**Data lines:**
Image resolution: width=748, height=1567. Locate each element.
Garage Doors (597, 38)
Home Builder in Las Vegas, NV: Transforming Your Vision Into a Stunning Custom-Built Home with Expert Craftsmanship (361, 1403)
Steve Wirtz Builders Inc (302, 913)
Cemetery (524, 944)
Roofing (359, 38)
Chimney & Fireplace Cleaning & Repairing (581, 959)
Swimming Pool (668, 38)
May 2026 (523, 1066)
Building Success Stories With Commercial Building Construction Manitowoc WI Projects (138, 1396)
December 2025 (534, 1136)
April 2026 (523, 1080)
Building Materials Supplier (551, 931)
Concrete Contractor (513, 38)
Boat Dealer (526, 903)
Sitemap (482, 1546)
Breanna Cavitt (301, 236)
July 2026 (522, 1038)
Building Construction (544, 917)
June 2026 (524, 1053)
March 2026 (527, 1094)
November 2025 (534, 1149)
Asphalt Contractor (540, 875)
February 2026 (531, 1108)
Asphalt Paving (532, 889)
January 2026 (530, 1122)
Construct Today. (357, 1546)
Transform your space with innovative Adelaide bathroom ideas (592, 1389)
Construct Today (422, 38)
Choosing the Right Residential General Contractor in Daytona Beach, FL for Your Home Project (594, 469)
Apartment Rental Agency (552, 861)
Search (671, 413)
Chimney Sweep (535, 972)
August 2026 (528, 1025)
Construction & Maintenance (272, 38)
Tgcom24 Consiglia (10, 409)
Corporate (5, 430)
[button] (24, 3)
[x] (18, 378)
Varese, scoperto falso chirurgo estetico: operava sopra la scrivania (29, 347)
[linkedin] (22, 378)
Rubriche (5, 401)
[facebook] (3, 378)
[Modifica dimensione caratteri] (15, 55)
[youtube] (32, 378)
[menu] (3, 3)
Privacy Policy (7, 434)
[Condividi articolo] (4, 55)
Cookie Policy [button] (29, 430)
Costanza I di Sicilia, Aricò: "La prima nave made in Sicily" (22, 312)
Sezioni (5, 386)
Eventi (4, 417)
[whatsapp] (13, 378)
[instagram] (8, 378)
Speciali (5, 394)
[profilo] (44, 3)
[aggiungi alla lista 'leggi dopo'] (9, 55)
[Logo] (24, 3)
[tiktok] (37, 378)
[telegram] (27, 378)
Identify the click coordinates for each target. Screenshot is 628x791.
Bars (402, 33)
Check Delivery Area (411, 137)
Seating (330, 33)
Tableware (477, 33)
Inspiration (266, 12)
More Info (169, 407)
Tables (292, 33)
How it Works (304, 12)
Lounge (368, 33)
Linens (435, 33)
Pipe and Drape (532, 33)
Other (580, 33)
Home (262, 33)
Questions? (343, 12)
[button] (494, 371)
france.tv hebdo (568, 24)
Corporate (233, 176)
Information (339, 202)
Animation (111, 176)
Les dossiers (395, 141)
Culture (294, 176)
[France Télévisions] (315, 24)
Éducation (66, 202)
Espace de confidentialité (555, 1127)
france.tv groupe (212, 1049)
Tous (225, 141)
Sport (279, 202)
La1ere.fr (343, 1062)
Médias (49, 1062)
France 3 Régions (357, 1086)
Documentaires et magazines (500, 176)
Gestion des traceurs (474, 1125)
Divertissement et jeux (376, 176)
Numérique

**Short exercise:** Arrange every line of the listing above as a Markdown table with two columns, Row and Line, numbering the rows from 1 and leaving out any blank lines.

**Worked solution:**
| Row | Line |
|---|---|
| 1 | Image resolution: width=748, height=1567. Locate each element. |
| 2 | Garage Doors (597, 38) |
| 3 | Home Builder in Las Vegas, NV: Transforming Your Vision Into a Stunning Custom-Built Home with Expert Craftsmanship (361, 1403) |
| 4 | Steve Wirtz Builders Inc (302, 913) |
| 5 | Cemetery (524, 944) |
| 6 | Roofing (359, 38) |
| 7 | Chimney & Fireplace Cleaning & Repairing (581, 959) |
| 8 | Swimming Pool (668, 38) |
| 9 | May 2026 (523, 1066) |
| 10 | Building Success Stories With Commercial Building Construction Manitowoc WI Projects (138, 1396) |
| 11 | December 2025 (534, 1136) |
| 12 | April 2026 (523, 1080) |
| 13 | Building Materials Supplier (551, 931) |
| 14 | Concrete Contractor (513, 38) |
| 15 | Boat Dealer (526, 903) |
| 16 | Sitemap (482, 1546) |
| 17 | Breanna Cavitt (301, 236) |
| 18 | July 2026 (522, 1038) |
| 19 | Building Construction (544, 917) |
| 20 | June 2026 (524, 1053) |
| 21 | March 2026 (527, 1094) |
| 22 | November 2025 (534, 1149) |
| 23 | Asphalt Contractor (540, 875) |
| 24 | February 2026 (531, 1108) |
| 25 | Asphalt Paving (532, 889) |
| 26 | January 2026 (530, 1122) |
| 27 | Construct Today. (357, 1546) |
| 28 | Transform your space with innovative Adelaide bathroom ideas (592, 1389) |
| 29 | Construct Today (422, 38) |
| 30 | Choosing the Right Residential General Contractor in Daytona Beach, FL for Your Home Project (594, 469) |
| 31 | Apartment Rental Agency (552, 861) |
| 32 | Search (671, 413) |
| 33 | Chimney Sweep (535, 972) |
| 34 | August 2026 (528, 1025) |
| 35 | Construction & Maintenance (272, 38) |
| 36 | Tgcom24 Consiglia (10, 409) |
| 37 | Corporate (5, 430) |
| 38 | [button] (24, 3) |
| 39 | [x] (18, 378) |
| 40 | Varese, scoperto falso chirurgo estetico: operava sopra la scrivania (29, 347) |
| 41 | [linkedin] (22, 378) |
| 42 | Rubriche (5, 401) |
| 43 | [facebook] (3, 378) |
| 44 | [Modifica dimensione caratteri] (15, 55) |
| 45 | [youtube] (32, 378) |
| 46 | [menu] (3, 3) |
| 47 | Privacy Policy (7, 434) |
| 48 | [Condividi articolo] (4, 55) |
| 49 | Cookie Policy [button] (29, 430) |
| 50 | Costanza I di Sicilia, Aricò: "La prima nave made in Sicily" (22, 312) |
| 51 | Sezioni (5, 386) |
| 52 | Eventi (4, 417) |
| 53 | [whatsapp] (13, 378) |
| 54 | [instagram] (8, 378) |
| 55 | Speciali (5, 394) |
| 56 | [profilo] (44, 3) |
| 57 | [aggiungi alla lista 'leggi dopo'] (9, 55) |
| 58 | [Logo] (24, 3) |
| 59 | [tiktok] (37, 378) |
| 60 | [telegram] (27, 378) |
| 61 | Identify the click coordinates for each target. Screenshot is 628x791. |
| 62 | Bars (402, 33) |
| 63 | Check Delivery Area (411, 137) |
| 64 | Seating (330, 33) |
| 65 | Tableware (477, 33) |
| 66 | Inspiration (266, 12) |
| 67 | More Info (169, 407) |
| 68 | Tables (292, 33) |
| 69 | How it Works (304, 12) |
| 70 | Lounge (368, 33) |
| 71 | Linens (435, 33) |
| 72 | Pipe and Drape (532, 33) |
| 73 | Other (580, 33) |
| 74 | Home (262, 33) |
| 75 | Questions? (343, 12) |
| 76 | [button] (494, 371) |
| 77 | france.tv hebdo (568, 24) |
| 78 | Corporate (233, 176) |
| 79 | Information (339, 202) |
| 80 | Animation (111, 176) |
| 81 | Les dossiers (395, 141) |
| 82 | Culture (294, 176) |
| 83 | [France Télévisions] (315, 24) |
| 84 | Éducation (66, 202) |
| 85 | Espace de confidentialité (555, 1127) |
| 86 | france.tv groupe (212, 1049) |
| 87 | Tous (225, 141) |
| 88 | Sport (279, 202) |
| 89 | La1ere.fr (343, 1062) |
| 90 | Médias (49, 1062) |
| 91 | France 3 Régions (357, 1086) |
| 92 | Documentaires et magazines (500, 176) |
| 93 | Gestion des traceurs (474, 1125) |
| 94 | Divertissement et jeux (376, 176) |
| 95 | Numérique |